Thursday, November 15, 2012

TBE Bar/Bat Mitzvah Commentary: Steven Yudell on Toldot

Shabbat Shalom.

Many of you know that this past summer, my grandmother Kathy passed away. I had a very special relationship with her. When she unfortunately was diagnosed with lung cancer, we thought it would be a good thing to raise money for lung cancer in her honor.  I organized a tag sale with her help and raised over 1900 dollars, on a cool March afternoon.  

My grandmother and her doctors believed that the cancer was caused by her smoking, even though she quit 30 years ago. One thing that my grandmother taught me is how important it is to think about the consequences of your actions down the road.

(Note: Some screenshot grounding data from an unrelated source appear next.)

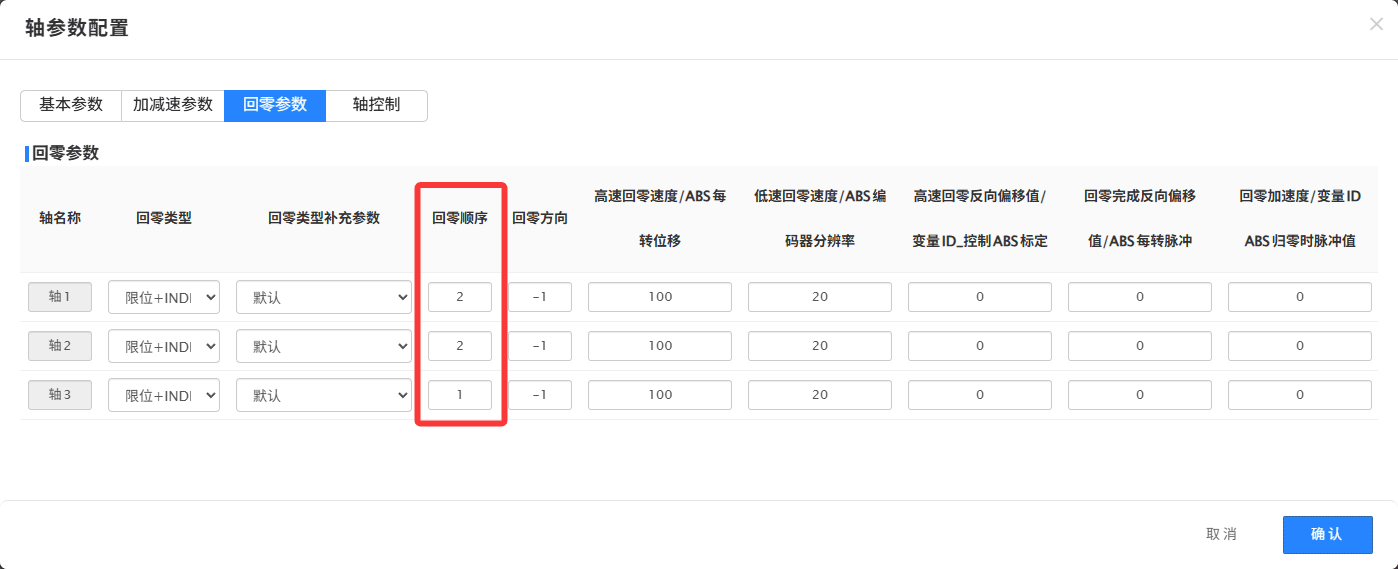Click 回零方向 field for 轴2
Viewport: 1398px width, 569px height.
click(x=540, y=346)
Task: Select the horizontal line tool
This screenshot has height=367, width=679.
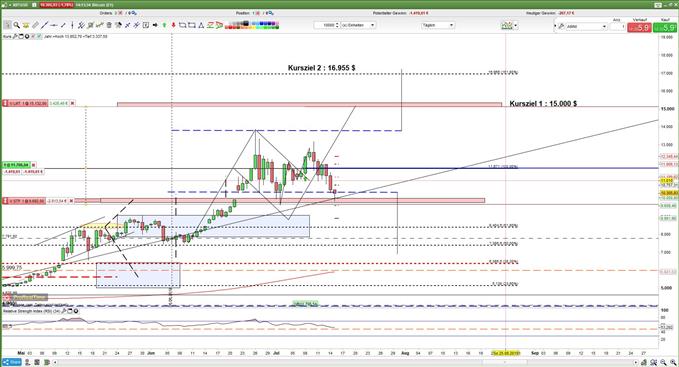Action: pyautogui.click(x=53, y=25)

When I think about it, although it is very sad that she is not here, if she had not quit when she did, I might never have met her. And that brings me to my Parshah, Toldot!

My Parshah begins with Yitzhak and Rivkah who are barren, meaning they can’t have any children. They pray to god for children and they have 2 children.

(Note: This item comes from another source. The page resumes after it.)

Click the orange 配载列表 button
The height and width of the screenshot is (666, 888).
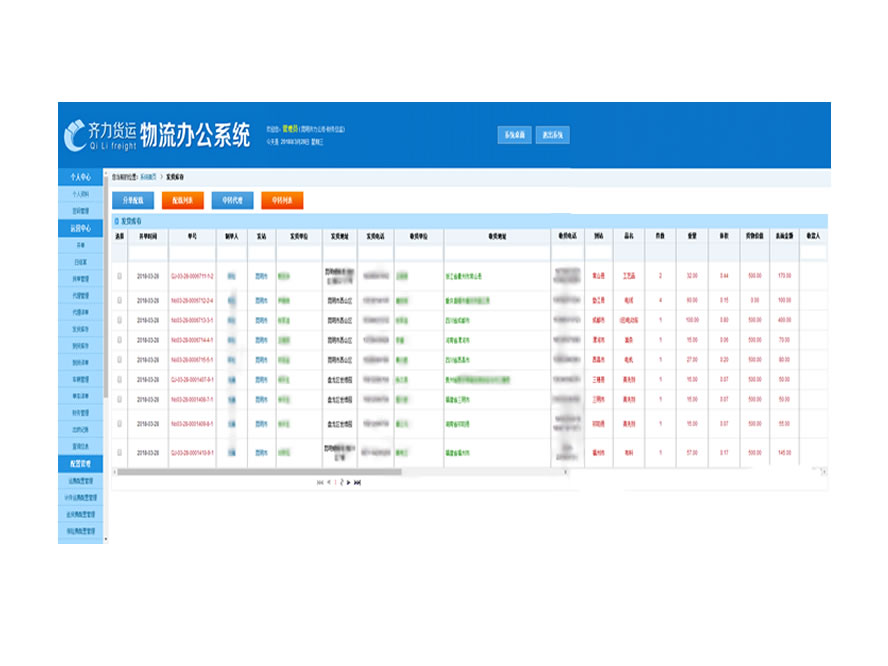coord(183,200)
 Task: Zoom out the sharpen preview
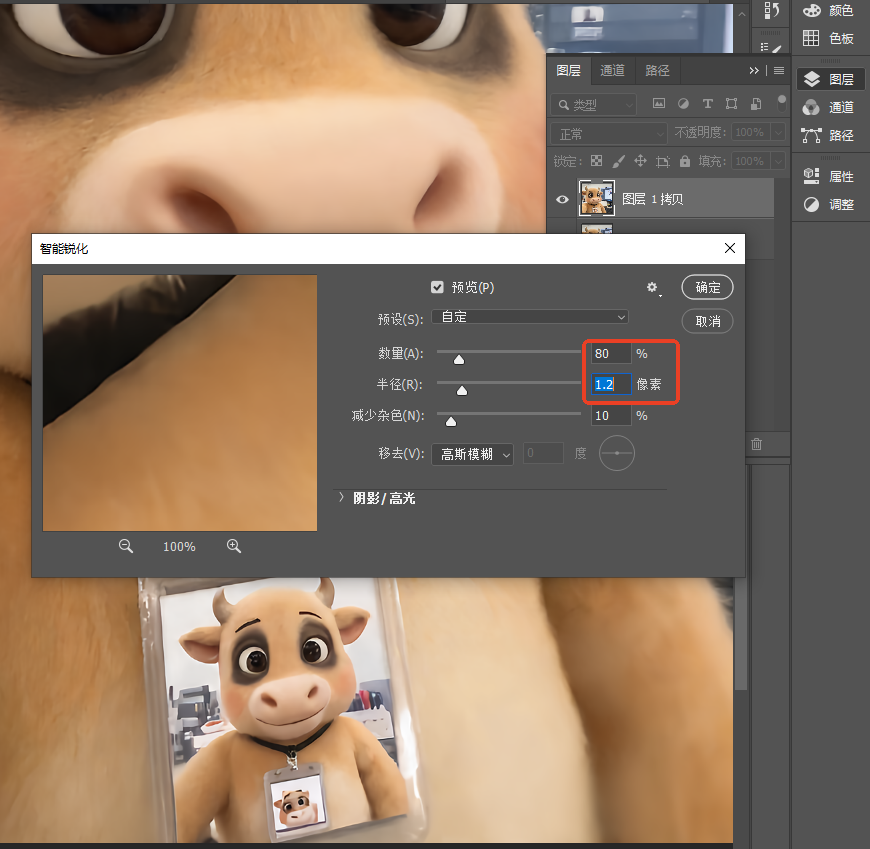tap(125, 546)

These two children were born from the same parents but they took two different paths. The Torah tells us that one of the children was Esav, who the torah says was good at trapping and hunting.  It also says that he was very greedy and did everything on impulse.  He even traded his birthright for a cup of lentil soup.  Many commentaries say that Essav had little faith in life, and did not care about the future.  Unlike my Grandma.

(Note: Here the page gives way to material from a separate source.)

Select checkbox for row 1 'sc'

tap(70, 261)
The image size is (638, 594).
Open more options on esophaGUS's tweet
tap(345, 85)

The other child Yaakov, enjoyed studying torah.  He understood the long term implications of his actions and did not act on impulse.  This is similar to my Grandma because they were both concerned about the future and how their actions affected themselves and others.

Now, I thought it would be interesting if I related Esav and Yaakov to smoking.
Essav could easily have been a smoker.  Again, he did everything on impulse and did not think of the consequences.  He would have loved smoking because it feels good at the time but does not work out well in the future.

Yaakov, would have stopped smoking or never started.  He would think about how it could affect him or the people around him.  I know he would have been like my grandmother and found a way to quit.  Esav would not have found a way.
Because it is my mitzvah project and many of my friends and family are here today, it’s important for me to talk a little about the dangers of smoking:

Did you know that…?

Smoking is the most preventable cause of death in the United States. 

Smoking causes more than one in five deaths in America. 

90 percent of lung cancer in men is directly related to smoking and 80 percent of lung cancer in women is caused by cigarettes.  

According to the American Heart Association, most adult smokers started when they were preteens or teenagers. Unfortunately, many young people don’t fully understand the dangers of smoking and its potential affect in the future.

What is most important to understand is that smoking becomes a habit that is nearly impossible to break. It could turn any of us into Essav.

As painful and difficult as it may be to talk about this subject, I know that my grandmother would be very proud of me for teaching this to you.

Now as a Bar Mitzvah, I feel that Yaakov and my grandma should be role models for everybody.  We should always think about how our actions affect the future for ourselves and those around us.  This will help us have a more positive impact on the world.